### EXERCISE INPUT
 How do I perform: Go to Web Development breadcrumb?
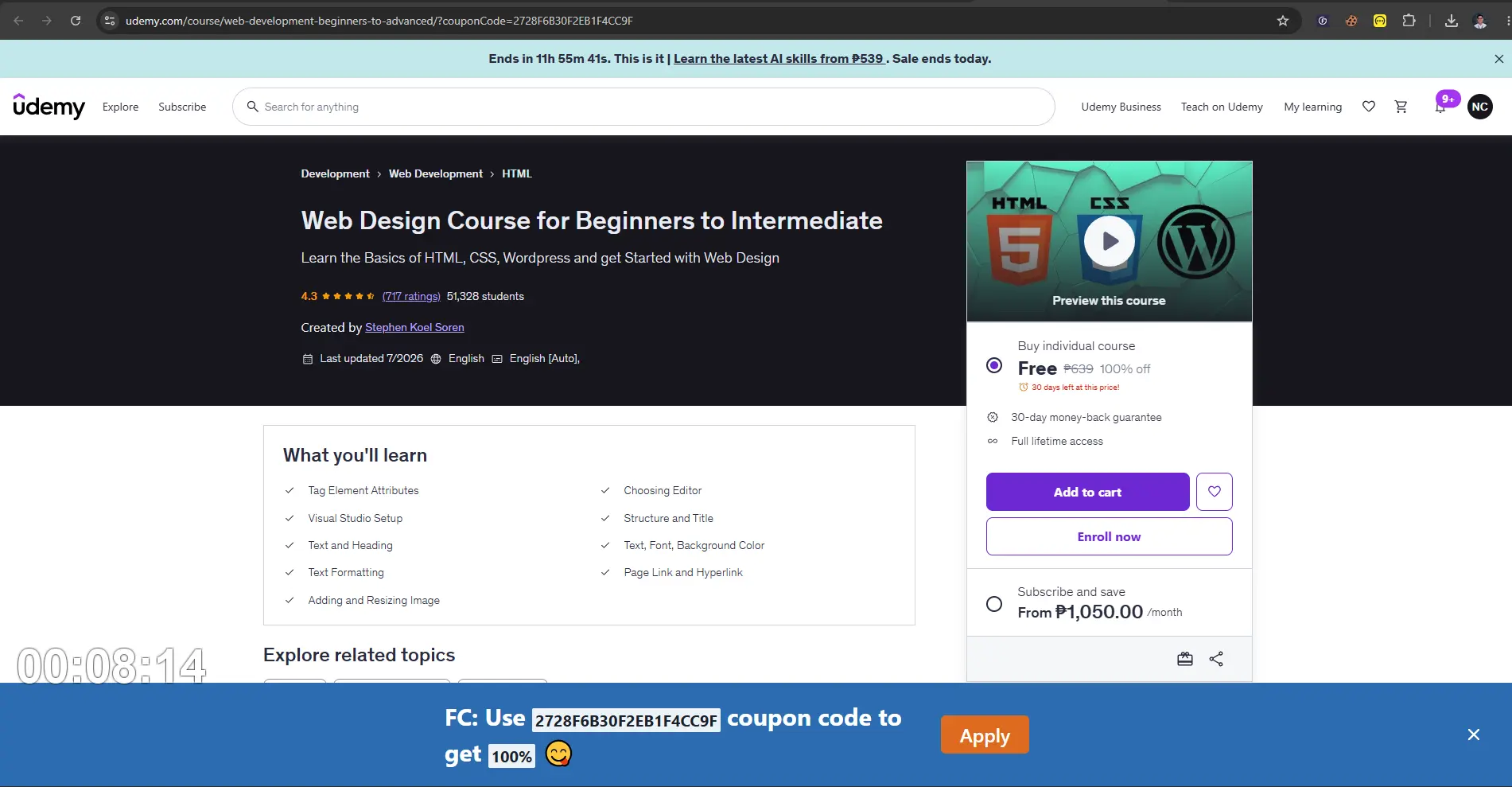[x=436, y=173]
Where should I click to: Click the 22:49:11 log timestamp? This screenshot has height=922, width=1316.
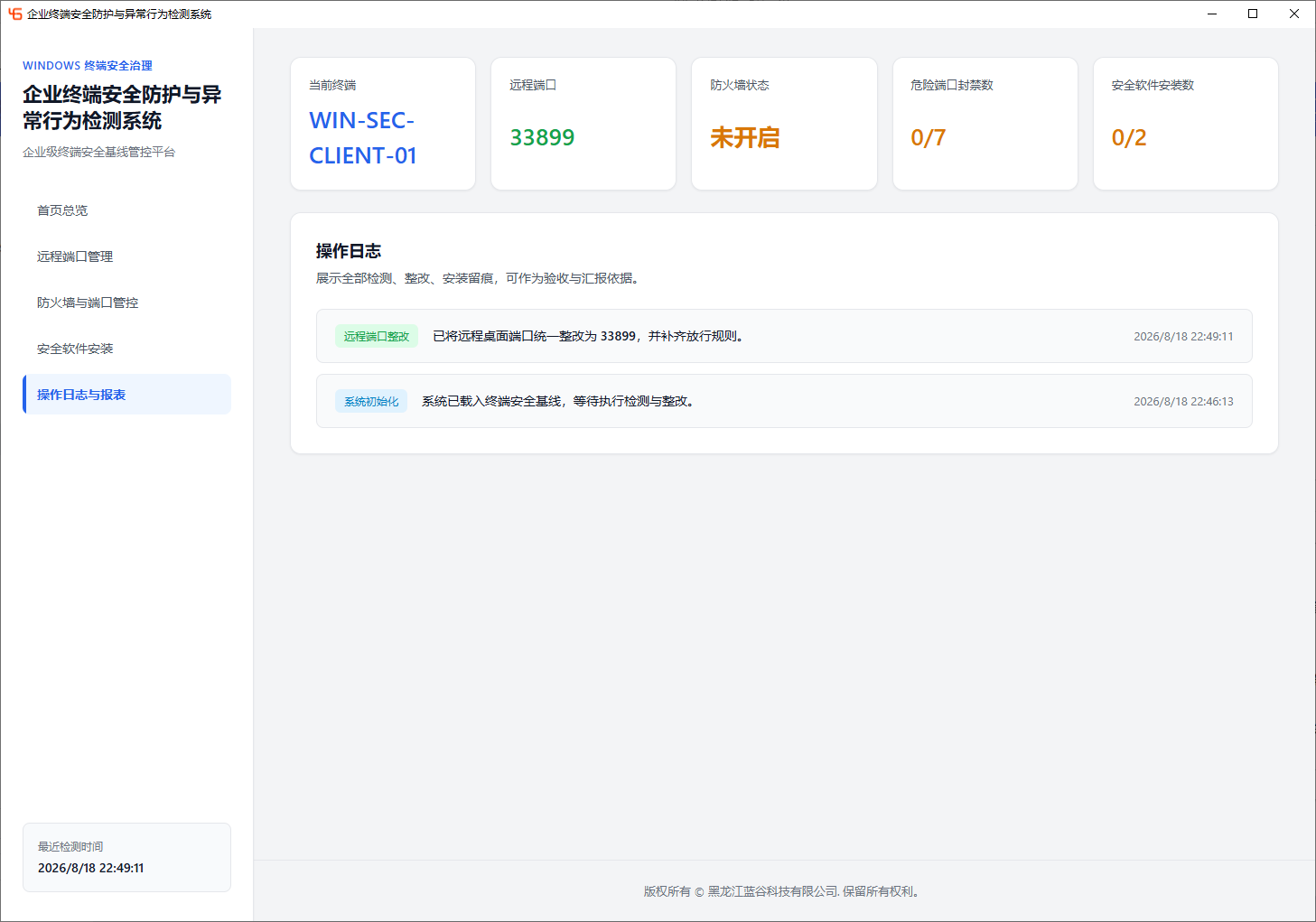[x=1183, y=336]
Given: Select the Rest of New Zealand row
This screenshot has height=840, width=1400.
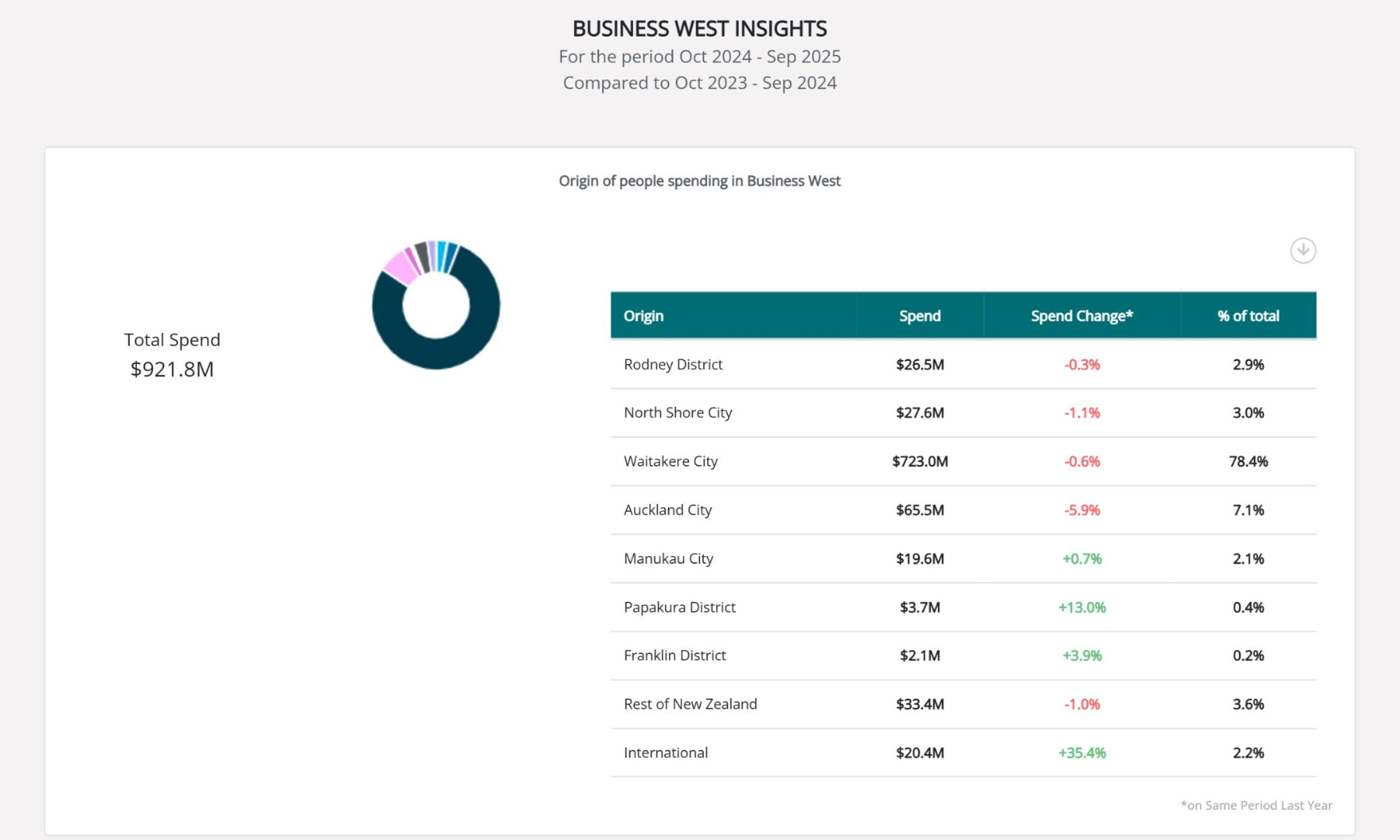Looking at the screenshot, I should (963, 704).
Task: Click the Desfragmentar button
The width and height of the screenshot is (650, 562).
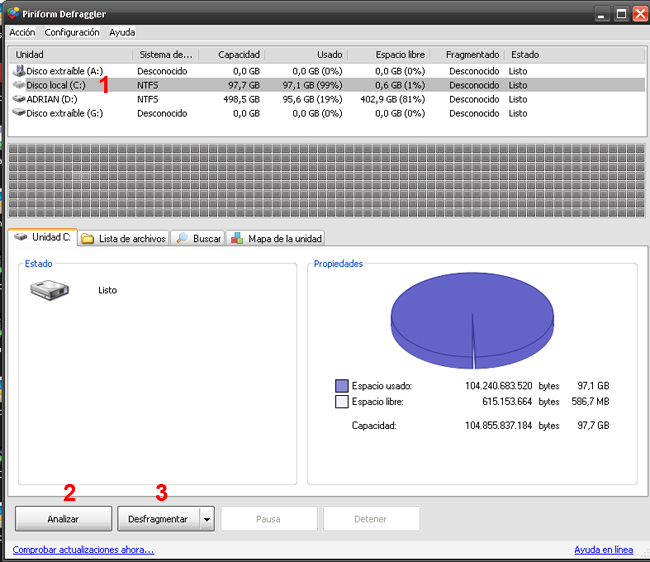Action: [x=158, y=519]
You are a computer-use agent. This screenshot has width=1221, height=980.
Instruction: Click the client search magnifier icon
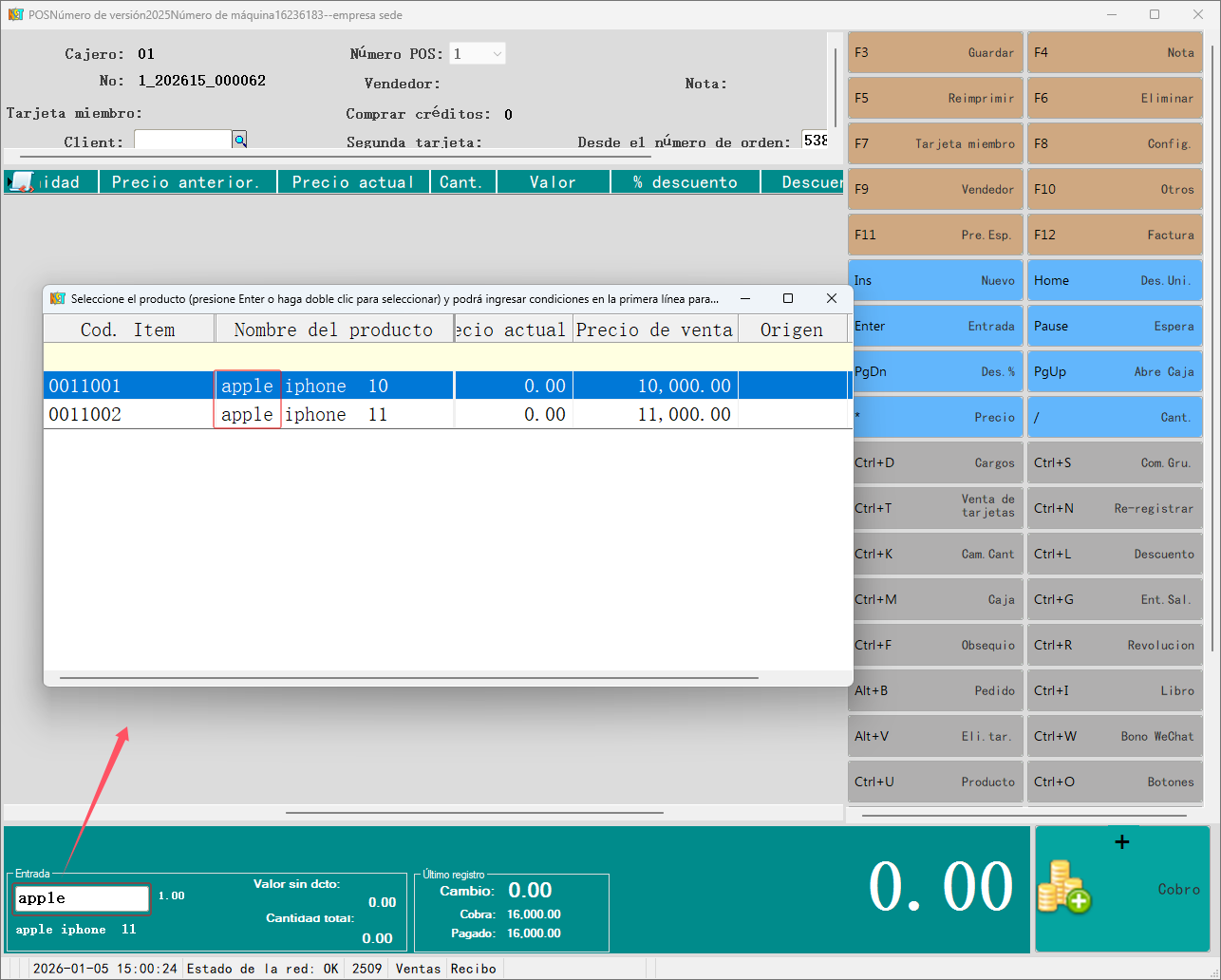click(240, 141)
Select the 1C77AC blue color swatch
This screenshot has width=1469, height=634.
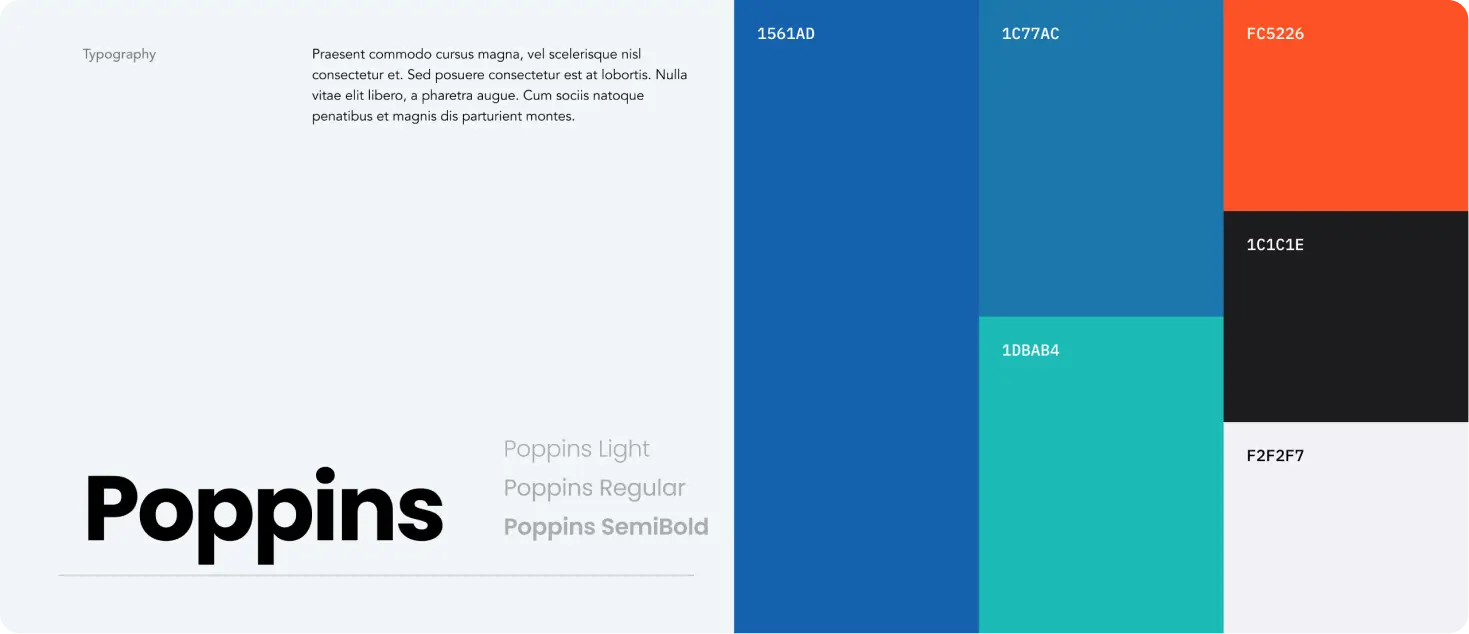[1101, 158]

### WHAT YOU SHOULD DO
Wherever a line in the entries above holds "Select", copy that line.

### SOLUTION TO THE EXERCISE
Given: Select the Rest of New Zealand row
Select the 1C77AC blue color swatch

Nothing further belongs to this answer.